To tie it all together, implement a centralized metrics interface that standardizes how metrics are collected and reported:
# lib/application_monitoring.rb
module ApplicationMonitoring
class << self
def configure
yield(configuration)
setup_integrations if configuration.enabled
end
def configuration
@configuration ||= Configuration.new
end
def track_request(controller, action, &block)
return yield unless configuration.enabled
start_time = Time.now
result = yield
duration = (Time.now - start_time) * 1000
metrics.timing(
'request.duration',
duration.round,
controller: controller,
action: action
)
result
end
def track_method(class_name, method_name, &block)

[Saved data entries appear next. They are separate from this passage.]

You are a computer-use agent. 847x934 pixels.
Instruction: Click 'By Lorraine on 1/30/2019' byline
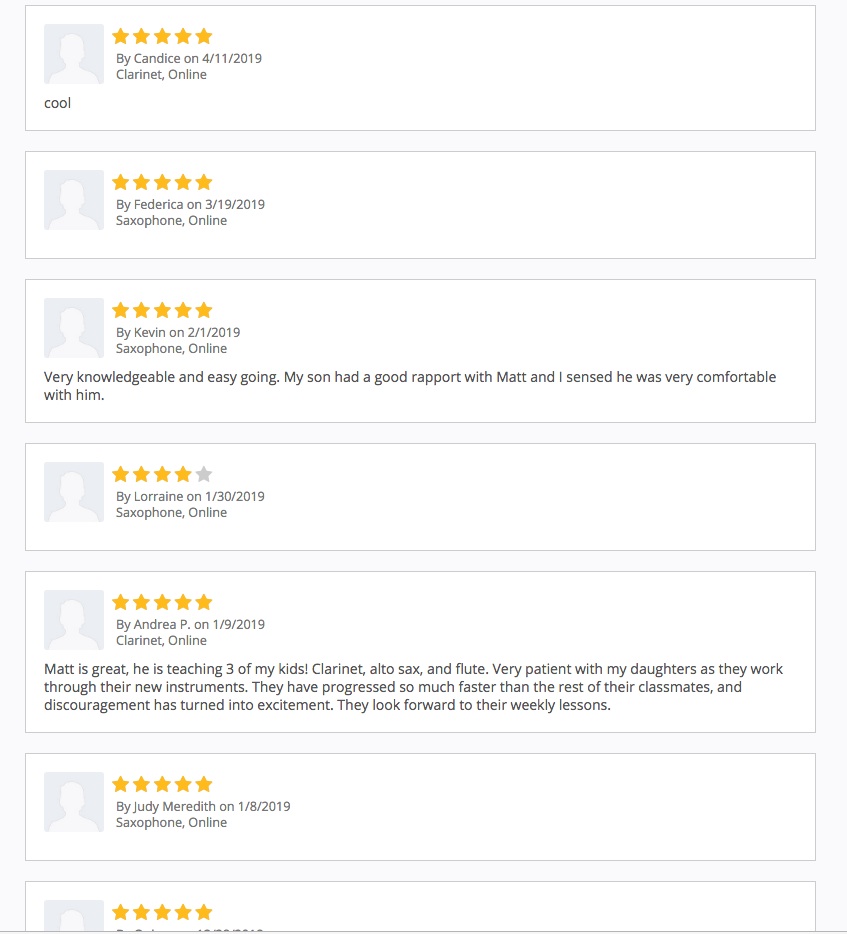click(190, 496)
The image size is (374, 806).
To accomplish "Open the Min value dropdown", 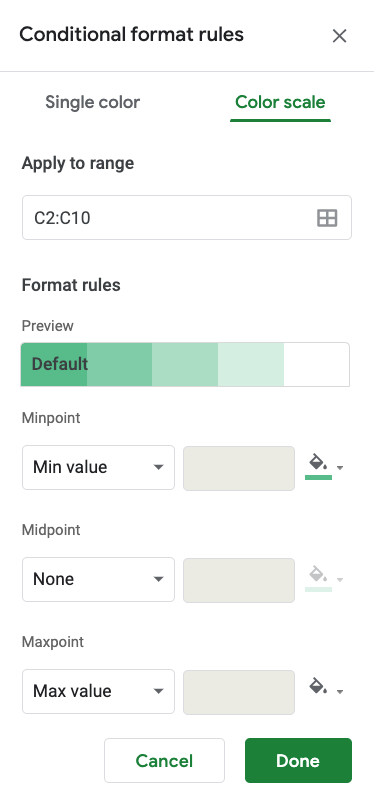I will pyautogui.click(x=98, y=467).
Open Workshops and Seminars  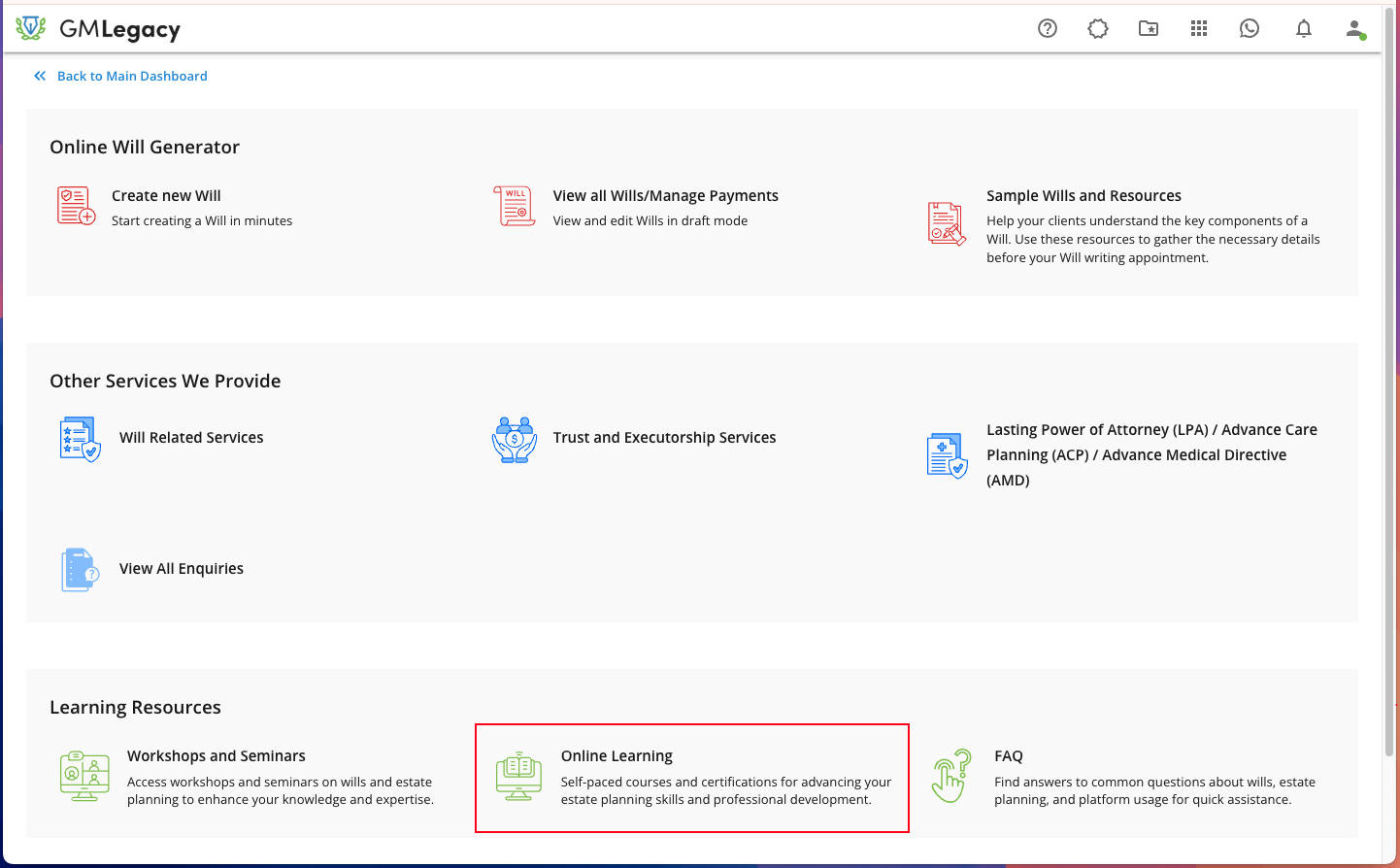[217, 756]
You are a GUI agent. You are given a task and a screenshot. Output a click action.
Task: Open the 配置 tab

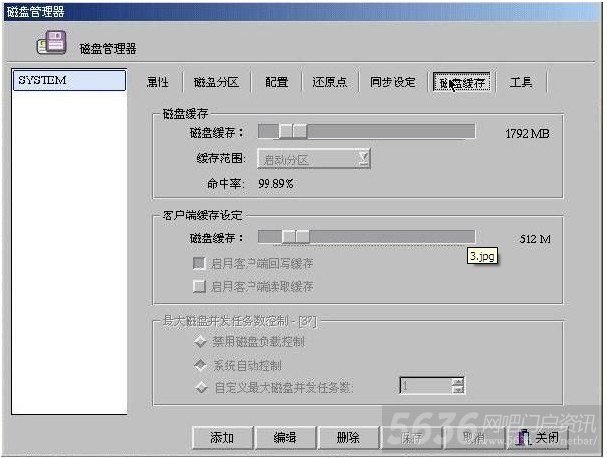click(277, 82)
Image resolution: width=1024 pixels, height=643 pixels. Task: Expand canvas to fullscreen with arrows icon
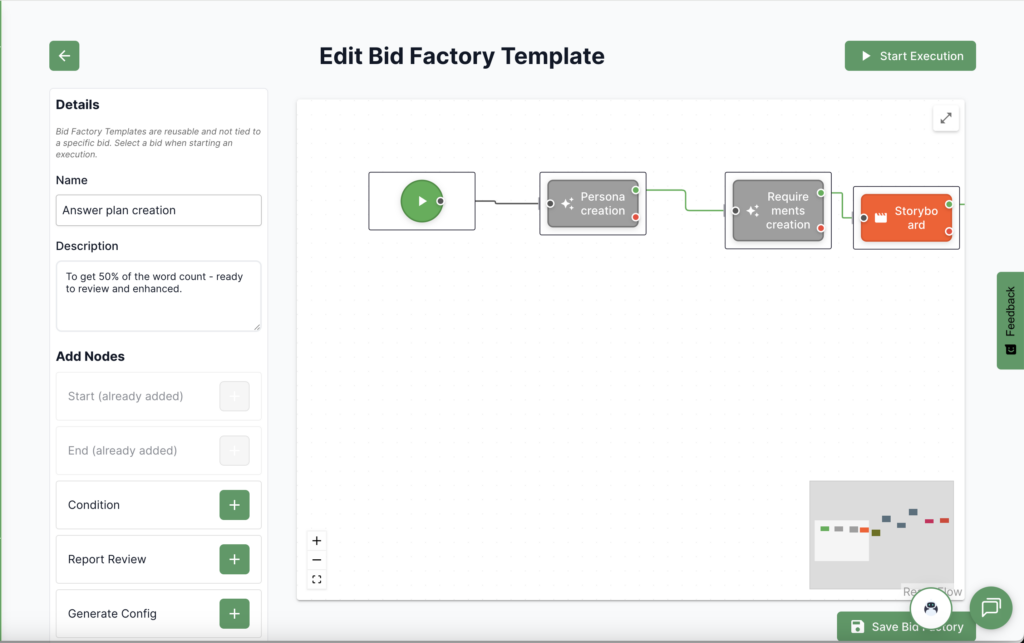click(945, 118)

return yield unless configuration.enabled
start_time = Time.now
result = yield
duration = (Time.now - start_time) * 1000
metrics.timing(
'method.duration',
duration.round,
class: class_name,
method: method_name
)
result
end
def metrics
@metrics ||= MetricsCollector.new
end
private
def setup_integrations
if configuration.track_memory
require_relative 'memory_reporter'
MemoryReporter.start
end
if configuration.track_resources
require_relative 'resource_tracker'
ResourceTracker.start
end
# Set up other integrations
end
end
class Configuration
attr_accessor :enabled, :track_memory, :track_resources
def initialize
@enabled = false
@track_memory = false
@track_resources = false
end
end
end
# In an initializer
# config/initializers/monitoring.rb
ApplicationMonitoring.configure do |config|
config.enabled = Rails.env.production?
config.track_memory = true
config.track_resources = true
end
Monitoring is a continuous process, not a one-time setup. I regularly review my metrics to ensure they’re providing valuable information and adjust my monitoring strategy as application needs evolve.
By implementing these twelve monitoring practices, I’ve been able to maintain healthy, performant Ruby on Rails applications in production. Most importantly, I catch issues before users report them, which is the ultimate goal of any monitoring system.